La musica nortena - o
tex-mex, o tejana, che dir si voglia - nasce nel sud del Texas grazie
all'incontro di due culture d'immigrazione, quella specifica dei braccianti
messicani venuti da oltre il confine, e quella degli immigrati europei,
soprattutto tedeschi, stanziatisi in grosse comunità a partire dalla seconda
metà dell'ottocento, ai quali è verosimile attribuire l'importazione sia di
ritmi europei (polche e mazurche) che dell'organetto diatonico.
Il risultato è una
miscela di sapore latino, fortemente caratterizzata in senso ritmico -
l'accompagnamento standard, presente anche in questo disco, è attualmente di
chitarra, contrabbasso ed eventualmente batteria - cui i Chicanos hanno
felicemente sposato il caratteristico stile di armonia vocale delle rancheras
messicane.
Snobbata dall'industria
musicale messicana, che la considera un prodotto commerciale americano,
soverchiata dal country and western e dal rock nelle stazioni radio texane, la
musica nortena deve molto della sua attuale popolarità dentro e fuori gli
States al talento di Leonardo ‘Flaco’ Jimenez, rampollo di un'illustre casata
di virtuosi dell'accordion, assurto in questi anni agli onori della cronaca per
essersi fatto vedere in giro con nomi del calibro di Doug Sham, Ry Cooder,
Peter Rowan.
Viva Seguin, prodotto per il mercato inglese
dalla neonata (ed intraprendente) Rouge Records è di fatto una ristampa di Miss
Polkas Favoritas, una realizzazione della D.B.L. Records di San Antonio -
la rititolazione è forse dovuta al fatto che Flaco aveva già inciso la title
track attuale con Cooder - e raccoglie una selezione di dodici strumentali,
parte tradizionali e parte originali, riconducibili più o meno alla polca
propriamente detta.
Un disco che non offre
dunque un saggio della varietà espressiva del repertorio norteno, come le note
di copertina sottolineano del resto con estrema onestà, ma punta tutto sulle
spettacolose doti di interprete del suo protagonista, che molto deve ad un
background eclettico in cui hanno un certo peso sia il blues che il jazz.
Per chi suona o comunque
apprezza le piccole fisarmoniche diatoniche. questo dovrebbe bastare ed avanzare.

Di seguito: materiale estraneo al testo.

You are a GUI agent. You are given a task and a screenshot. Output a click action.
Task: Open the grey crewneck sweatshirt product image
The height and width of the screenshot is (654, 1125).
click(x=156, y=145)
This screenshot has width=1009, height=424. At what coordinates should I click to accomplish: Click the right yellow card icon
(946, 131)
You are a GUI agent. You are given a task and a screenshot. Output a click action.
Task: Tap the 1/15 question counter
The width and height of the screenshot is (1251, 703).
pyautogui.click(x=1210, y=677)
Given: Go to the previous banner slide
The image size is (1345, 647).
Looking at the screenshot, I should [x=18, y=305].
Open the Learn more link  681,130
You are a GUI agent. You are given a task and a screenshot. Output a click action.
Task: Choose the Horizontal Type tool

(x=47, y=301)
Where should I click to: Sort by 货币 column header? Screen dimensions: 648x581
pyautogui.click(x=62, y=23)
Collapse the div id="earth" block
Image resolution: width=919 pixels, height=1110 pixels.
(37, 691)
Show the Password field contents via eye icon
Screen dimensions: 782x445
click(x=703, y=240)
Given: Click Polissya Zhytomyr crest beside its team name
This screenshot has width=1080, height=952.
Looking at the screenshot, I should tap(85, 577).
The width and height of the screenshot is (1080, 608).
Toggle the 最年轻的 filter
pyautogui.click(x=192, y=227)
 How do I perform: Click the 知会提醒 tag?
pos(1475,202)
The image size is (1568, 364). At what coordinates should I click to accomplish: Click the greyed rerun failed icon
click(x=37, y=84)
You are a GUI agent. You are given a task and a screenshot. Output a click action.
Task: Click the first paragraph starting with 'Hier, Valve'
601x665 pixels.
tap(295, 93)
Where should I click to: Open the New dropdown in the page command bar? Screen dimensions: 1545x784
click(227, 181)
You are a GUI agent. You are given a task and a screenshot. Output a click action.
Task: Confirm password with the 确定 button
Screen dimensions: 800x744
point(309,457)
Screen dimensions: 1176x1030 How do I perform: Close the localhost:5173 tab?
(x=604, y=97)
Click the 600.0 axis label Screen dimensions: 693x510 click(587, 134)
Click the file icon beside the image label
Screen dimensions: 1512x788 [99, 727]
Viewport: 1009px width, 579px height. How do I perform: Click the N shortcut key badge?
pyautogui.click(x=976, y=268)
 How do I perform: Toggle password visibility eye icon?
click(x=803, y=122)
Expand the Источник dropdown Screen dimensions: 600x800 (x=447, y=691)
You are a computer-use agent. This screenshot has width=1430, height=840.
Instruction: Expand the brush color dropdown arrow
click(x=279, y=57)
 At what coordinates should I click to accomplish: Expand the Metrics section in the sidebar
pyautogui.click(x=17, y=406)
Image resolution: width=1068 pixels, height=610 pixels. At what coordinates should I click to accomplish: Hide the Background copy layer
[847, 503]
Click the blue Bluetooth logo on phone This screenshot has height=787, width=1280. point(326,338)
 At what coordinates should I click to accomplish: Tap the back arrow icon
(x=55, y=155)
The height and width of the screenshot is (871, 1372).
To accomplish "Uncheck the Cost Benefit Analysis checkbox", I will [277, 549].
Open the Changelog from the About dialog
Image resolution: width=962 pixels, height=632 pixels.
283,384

Mancherà forse, per chi ha familiarità con gli organettisti del centro e sud
Italia, l'effetto novità che l'insistere su accordi (o note doppie) sulla
tastiera del canto ha prodotto tra i musicisti inglesi, ma certe soluzioni
ritmiche rimangono decisamente originali e quantomai trascinanti.
Sarebbe stata auspicabile
una maggior varietà nell'ambito delle forme strumentali - qualche mazurka ed un
paio di redovas, per intenderci - ma l'essenza delle famigerate rancheras, che
a me fanno rimpiangere il Casadei meno ispirato, non mi sembra motivo di
recriminazioni. Mettendola in altri termini Viva Seguin, nei limiti
dichiarati in cui è stato concepito, è un disco di prima qualità, e potrebbe
essere una buona occasione per un approccio non traumatico alla musica nortena
(quella autentica, non quella rivisitata, sia pur con l'impronta del genio, dal
buon Ry Cooder). Se poi nasce il giusto feeling, c'è sempre Arhoolie, con
parecchio materiale che spazia maggiormente sul fenomeno, inclusi vari titoli
di Flaco, del padre Santiago e del fratello Santiago Jnr.